Meredith: [laughs] But you know what? Your goal is way too high. I would tell you next when you wake up in the morning, simply put on your shoes. That is your goal. I know it sounds dumb. But if you are able to put on your shoes and tie them, then you might be like, “Okay, fine. I’ll go for a walk down the street.” Maybe the first day, you only put on your shoes. Maybe the second day it’s, “I’ll take a walk down the street.” You have to ratchet down the goal.

And I think this is true about anxiety too. You have to learn how to ratchet down goals radically. Just this morning in the Beautiful Voyager Slack Channel, that’s this community I created of overthinking, somebody wrote, “I’m overwhelming myself because my uncle is a bestselling author and I tell myself that if I write, I have to be bestselling.” And I’m like, “No, let’s just ratchet it way down. Try writing a page. Try finding one reader.”

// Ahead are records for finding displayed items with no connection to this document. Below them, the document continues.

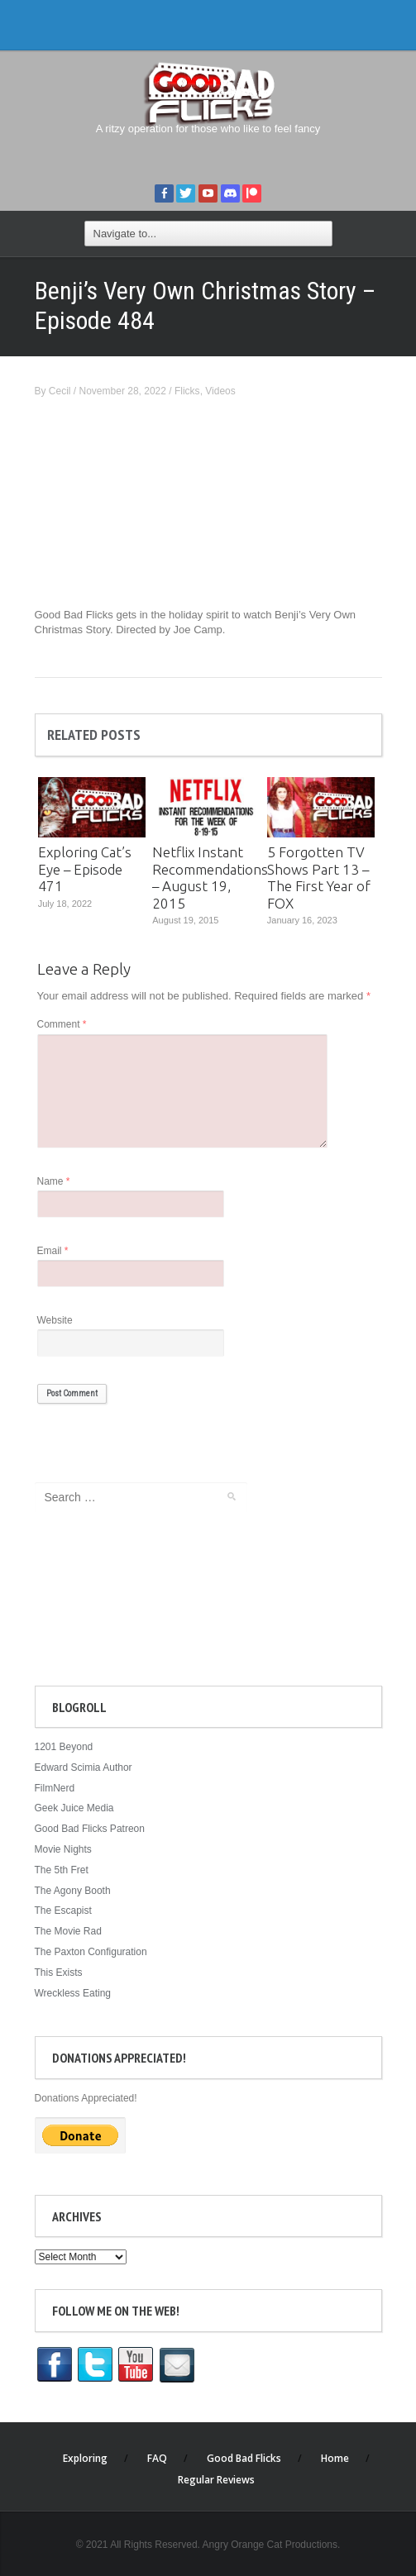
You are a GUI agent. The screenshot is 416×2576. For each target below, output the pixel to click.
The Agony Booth (73, 1890)
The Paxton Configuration (91, 1952)
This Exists (59, 1972)
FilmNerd (55, 1788)
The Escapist (63, 1910)
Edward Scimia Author (83, 1767)
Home (335, 2458)
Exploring (85, 2458)
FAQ (157, 2458)
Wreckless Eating (73, 1993)
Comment (62, 1024)
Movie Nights (63, 1849)
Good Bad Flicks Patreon (90, 1828)
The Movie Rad (68, 1931)
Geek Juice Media (74, 1808)
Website (55, 1320)
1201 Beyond (64, 1747)
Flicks (187, 391)
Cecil (60, 391)
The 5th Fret (61, 1870)
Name (53, 1181)
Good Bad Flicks (244, 2458)
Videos (220, 391)
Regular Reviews (216, 2480)
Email (53, 1251)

Panio: Also that’s something that you can’t even affect. That’s a goal that you have no control over. At least running, you could do. But public acclaim is not a goal. It’s an outcome that happens sometimes—rarely, but it happens.

Meredith: That’s right.

Panio: Thank you for lowering my expectations, I appreciate that. Just vastly dropping my ambitions.

“You have to learn how to ratchet down goals radically.”

Let’s talk about some of the strategies you share. One I really liked was the 4-7-8 breathing exercise.

Meredith: I love how simple it is, if you can just remember the numbers 4-7-8. That came from Andrew Weil, and was shared by A Beautiful Voyager. The idea is you breathe in for four, hold to the count of seven, and release to the count of eight. Even if your counting is a little different than someone else’s, it’s the ratio that matters.

I’ve done a bunch of research into the science of this, and it’s interesting. Those of us with anxiety have a harder time keeping carbon dioxide in our bodies. You may notice that the exhale is difficult for you, and that’s something to work towards. The more you build up your ability to exhale slowly, you’re sending messages to your parasympathetic nervous system to strengthen it, to help you be more balanced and be more relaxed.

Panio: Another strategy, and I’ve seen this in different places, is talking to yourself.

Meredith: It’s like forcing yourself to smile. It’s so awkward. We already have a monologue inside of our brains, so why isn’t that doing it? Why can’t you think to yourself, “You’re going to rock this, Meredith”? Why can’t you just think those words? But there is a lot of evidence out there that externalizing speaking to yourself does impact differently, and that’s again because your brain is listening to you and taking in messages.

“The idea is you breathe in for four, hold to the count of seven, and release to the count of eight.”

Panio: I wonder why we have to talk out loud for it to work. Does that trick your brain into thinking somebody else is saying it?

Meredith: This is still something that’s being dug into. I assume that within the next 10 years, we will understand more about why this is working this way.

Panio: I have to say, the line between bio-hacking and new age-y woo-woo is very, very fine to me. A lot of the time, I’ll hear stuff and think, “That just sounds like garbage.” And then other times I’ll hear something and think, “That sounds really cool and innovative.”

Meredith: I agree with you… and I can’t say that I do this one a ton, let’s just be honest about that. It’s not like I go around talking to myself. However, when there’s a really stressful moment, a really big presentation or interview, and I’m desperate, I do it. Usually with music, and I’ll meditate and say something aloud, and that’s how I get ready.

Panio: If there’s one through line that goes through all these strategies, it’s just do something. Try something. It seems the danger is getting in this whirlpool of thought after thought after thought after emotion after hormone. And you have to break that momentum.

Meredith: That’s exactly right. It’s a series of experiments to try. Throw away as many as do not work for you, but know that there is more stuff to try. Don’t give up. Just keep trying different things.